La muerte para Manuel Benigno Abarca Toledo, es la continuación de una historia de amor y de vida que ahora la vivirá eternamente en el cielo.

Su pasión fue la educación que la ejerció con talento, siendo ejemplo y testimonio, lo que a su vez lo convirtió en símbolo de la vocación por la docencia y en un referente para muchos maestros que siempre vieron en él, entrega constante y ejemplar por la enseñanza.

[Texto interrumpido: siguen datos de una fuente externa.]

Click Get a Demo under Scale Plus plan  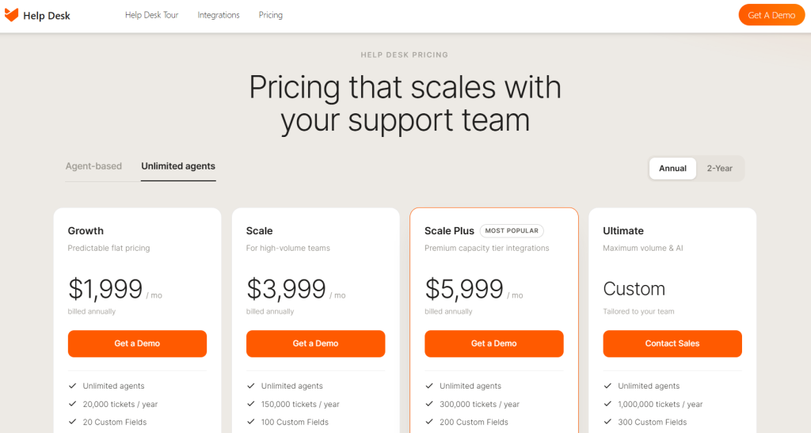pyautogui.click(x=494, y=344)
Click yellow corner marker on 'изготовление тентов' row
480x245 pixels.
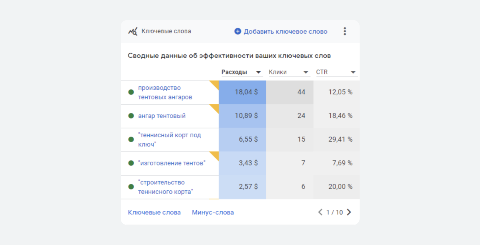point(215,155)
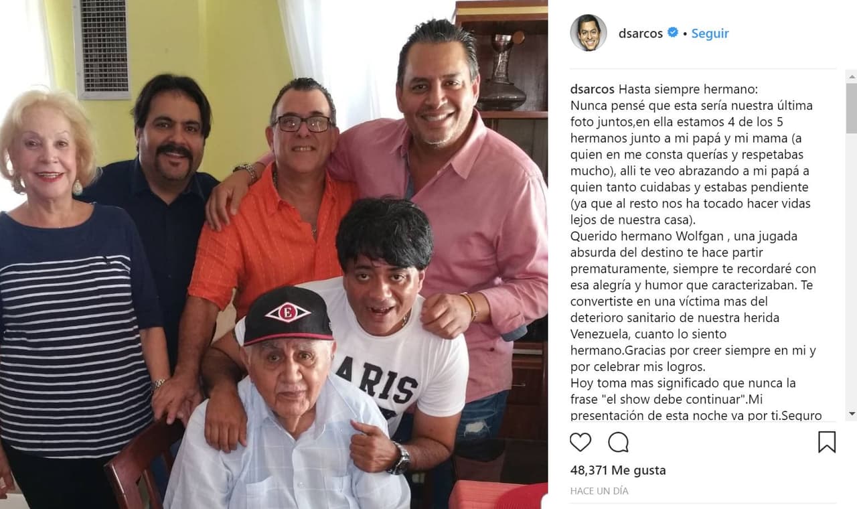
Task: Save the post with the bookmark icon
Action: 826,442
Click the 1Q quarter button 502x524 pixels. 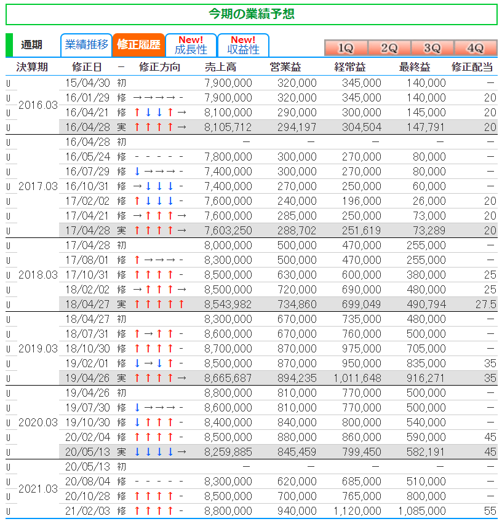pyautogui.click(x=346, y=48)
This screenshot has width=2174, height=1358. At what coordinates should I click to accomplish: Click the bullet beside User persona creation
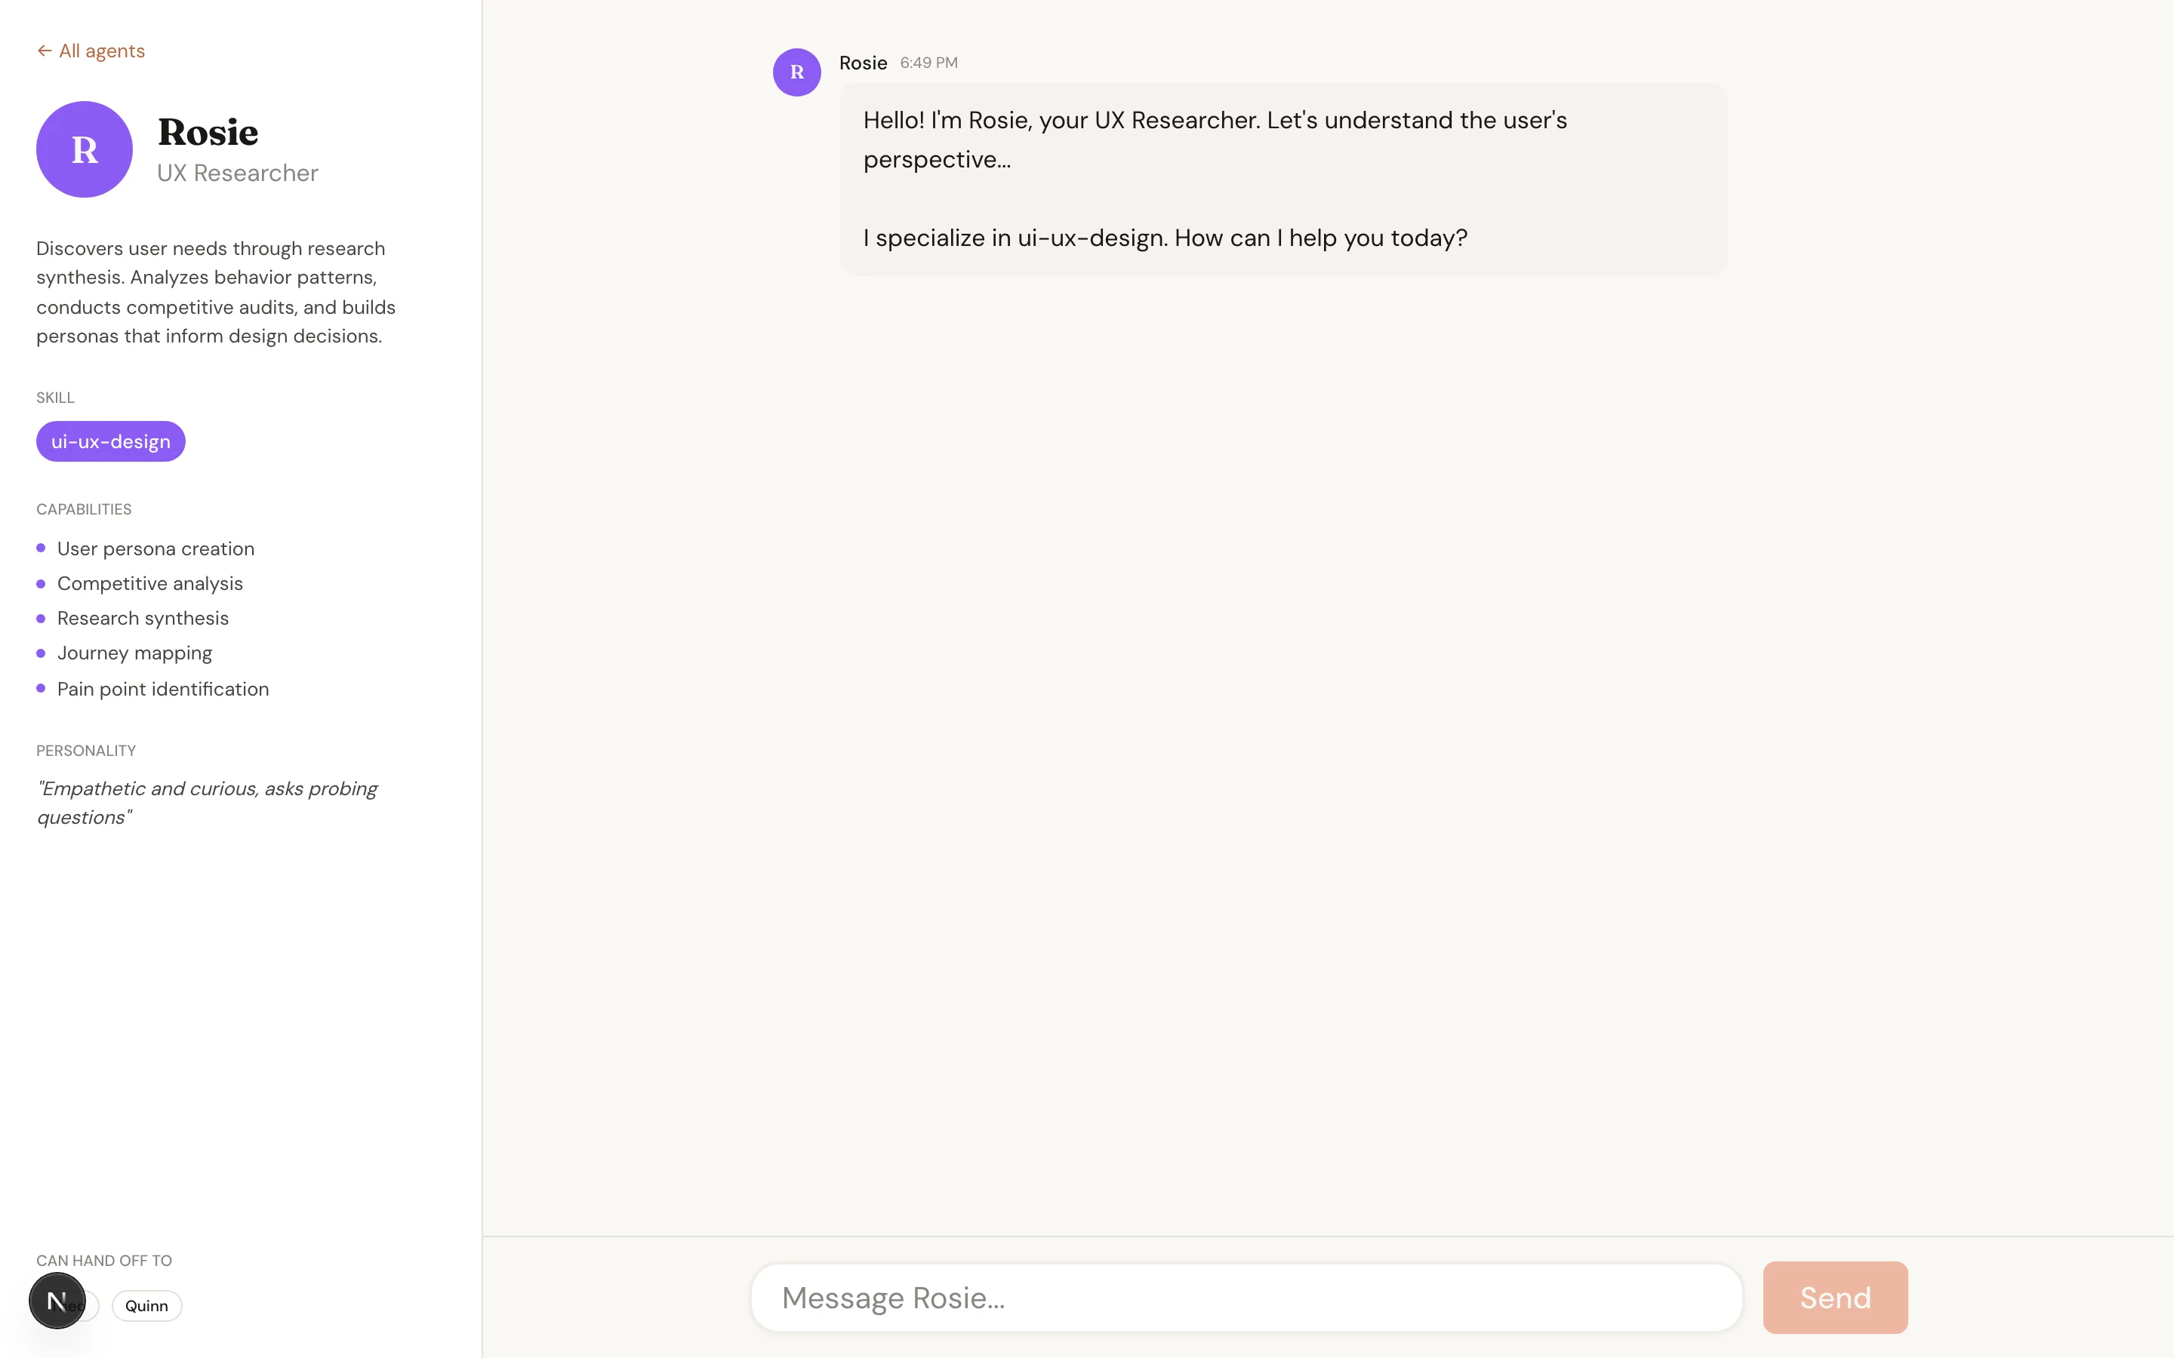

Hoy este gran ser humano nos deja y lo vamos a echar de menos, aunque tenemos la convicción firme de que no ha muerto, un hombre así, como fue él, que en su paso por esta vida, la vivió con entrega y convicción, caminó derecho, pisó fuerte y dejó huella profunda, de serenidad, postura y equilibrio, de espíritu privilegiado que vive en armonía consigo mismo y al servicio de los demás y por eso su partida hacia la casa del Padre, no lo aleja de este mundo; vivirá en el recuerdo de tantos jóvenes que él educó, vivirá en las pinturas que sus manos de artista plasmaron, en cada árbol, en cada flor que sus manos jardineras cultivaron, seguirá viviendo en su amada, en cada uno de sus hijos y en los hijos de sus hijos, y su existencia se verá prolongada en cada vida a la que él se acercó.  Aun así, ¡lo extrañaremos!

Dice un clásico «cuando tú naciste todos reían y tú llorabas, procura que, al morir, todos lloren y seas tú el que rías» y esto, ni más ni menos, es lo que ha pasado con Manuel Benigno. Él está disfrutando del cielo, aquí su familia y amigos lo echamos de menos.

Gracias Maestro Manuel Benigno Abarca Toledo por tu vida, por tu pasión, por dejarnos un recuerdo entrañable y limpio, por tu sonrisa, por tu cariño… Gracias y hasta siempre.